Entrada da Âmbar Energia muda postura do governo sobre Angra 3
A entrada da Âmbar Energia, braço do grupo J&F, na sociedade de Angra 3 ao lado da Eletronuclear marcou uma mudança significativa na postura do Ministério da Fazenda em relação à conclusão da usina. A empresa é presidida por Marcelo Zanata e passou a integrar o projeto em um momento decisivo para o futuro da obra.
Até então, o Ministério da Fazenda adotava uma posição ambígua. Publicamente, demonstrava apoio à conclusão de Angra 3, mas nos bastidores atuava de forma contrária, questionando iniciativas e levantando entraves que freavam o avanço do projeto. A postura era vista por críticos como prejudicial ao desenvolvimento do setor nuclear brasileiro.

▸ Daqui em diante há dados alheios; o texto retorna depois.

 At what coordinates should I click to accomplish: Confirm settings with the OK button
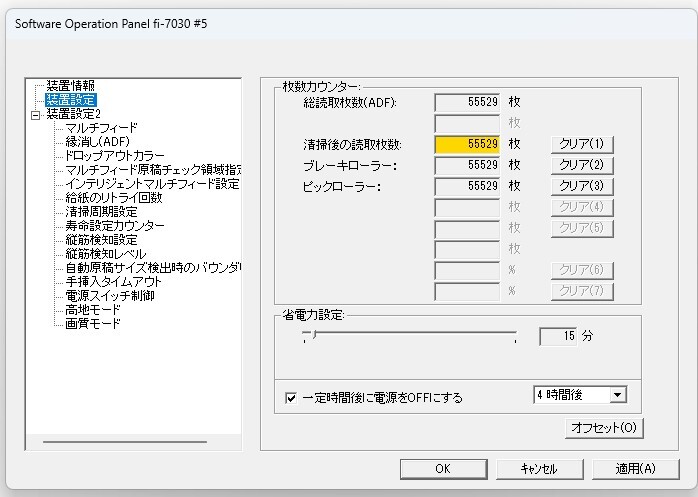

Com a chegada do novo sócio privado, o cenário começou a mudar. Passou a ganhar força a possibilidade de redução da tarifa da energia produzida pela usina para pouco mais de R$ 778,00 por megawatt-hora (MWh). No modelo inicialmente desenhado pelo BNDES, o valor previsto era de R$ 817,00 por MWh, custo que o Ministério da Fazenda alegava poder impactar negativamente a conta de luz dos consumidores no futuro.

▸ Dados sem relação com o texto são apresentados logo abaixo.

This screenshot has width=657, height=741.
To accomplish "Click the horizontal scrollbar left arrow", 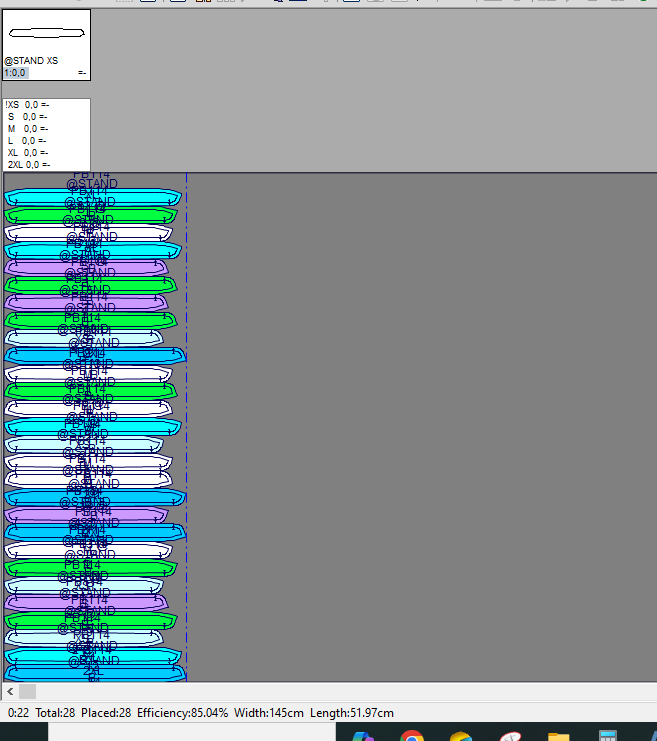I will [x=10, y=691].
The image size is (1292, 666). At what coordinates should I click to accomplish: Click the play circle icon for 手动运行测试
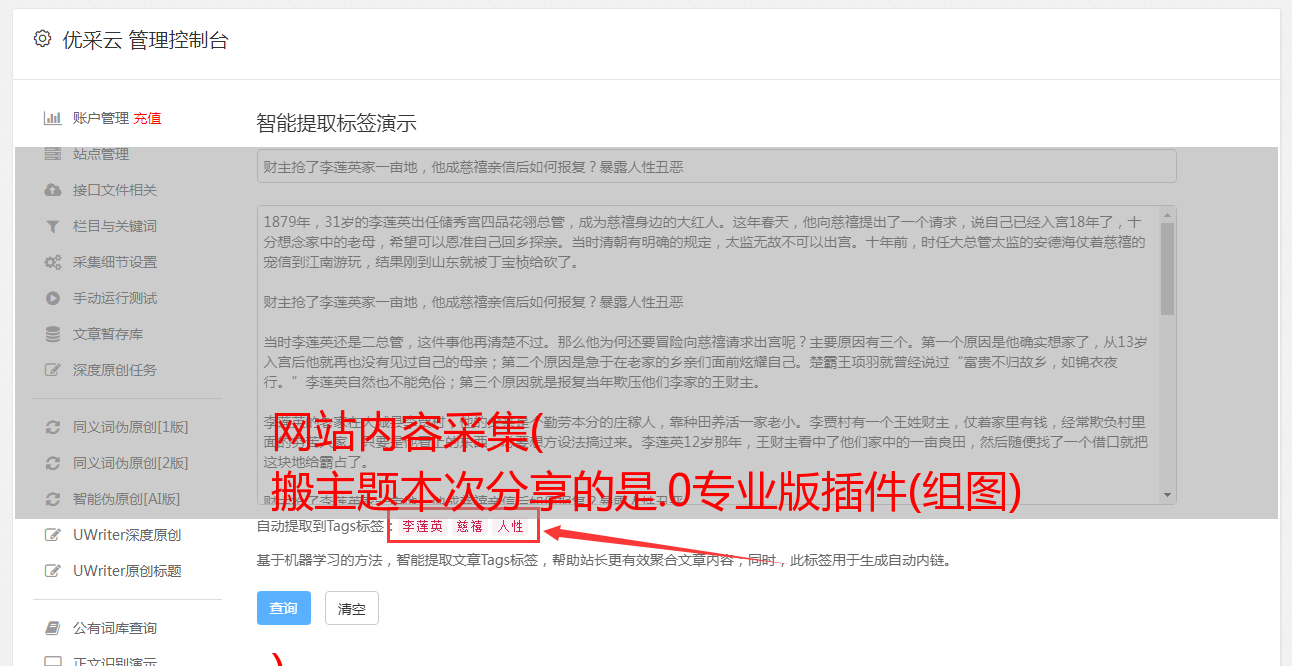click(52, 298)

Diante do novo contexto, o governo passou a analisar alternativas para viabilizar o projeto, como a revisão da taxa interna de retorno e o enquadramento da obra em linhas de crédito subsidiadas. Parte dessas mudanças, no entanto, depende da concordância do novo sócio privado da União na Eletronuclear, empresa responsável pela construção de Angra 3.
A expectativa no setor é de que a Âmbar Energia adote uma postura favorável à conclusão da usina. No fim de 2025, a J&F adquiriu, por R$ 535 milhões, a participação correspondente a 67,95% do total de ações da Eletronuclear, consolidando sua posição como sócia majoritária no empreendimento.
A União pode decidir hoje (9) optar por tornar a empresa 100% estatal novamente, mediante o pagamento dos mesmos R$ 535 milhões. A decisão será o gatilho para os próximos passos em relação ao futuro da usina. A decisão sobre a continuidade ou não de Angra 3 é de responsabilidade do CNPE (Conselho Nacional de Política Energética), colegiado integrado por 17 ministros. Ainda há um custo de quase R$ 9 bilhões de dívidas financeiras e com fornecedores. Outros R$ 12 bilhões seriam a perda de remuneração do capital dos acionistas que impacta o balanço da empresa.
O governo ainda precisaria fazer um aporte na Eletronuclear para dar a ela condições de honrar os demais custos de encerramento da usina. Segundo interlocutores, esse fator levantou um ponto de atenção no Tesouro Nacional, pois a medida levaria à necessidade de cortar outros gastos do Orçamento. Abandonar um projeto que já consumiu bilhões em recursos públicos, seria uma decisão pra lá de absurda, mas tudo pode acontecer. Mas quem assumiria esta decisão? Continuar Angra 3 significa que os custos serão arcados pela própria companhia, mediante a contratação de novos financiamentos, e depois embutidos nas tarifas cobradas do consumidor, com menor risco de impacto imediato para o Tesouro. Por isso, agora, a Fazenda está inclinada a concordar com a continuidade do projeto. Para isso, busca com outros ministérios saídas para tentar minimizar o impacto na conta de luz e dar fôlego financeiro à Eletronuclear, que enfrenta dificuldades financeiras. O governo pretende discutir com o sócio privado as soluções para tentar baratear a tarifa. Uma das possibilidades é tentar enquadrar o projeto nas linhas subsidiadas operados pelo BNDES.

A J&F vai ser dona do Brasil segundo os interesses de Lula e seu time de petistas!!!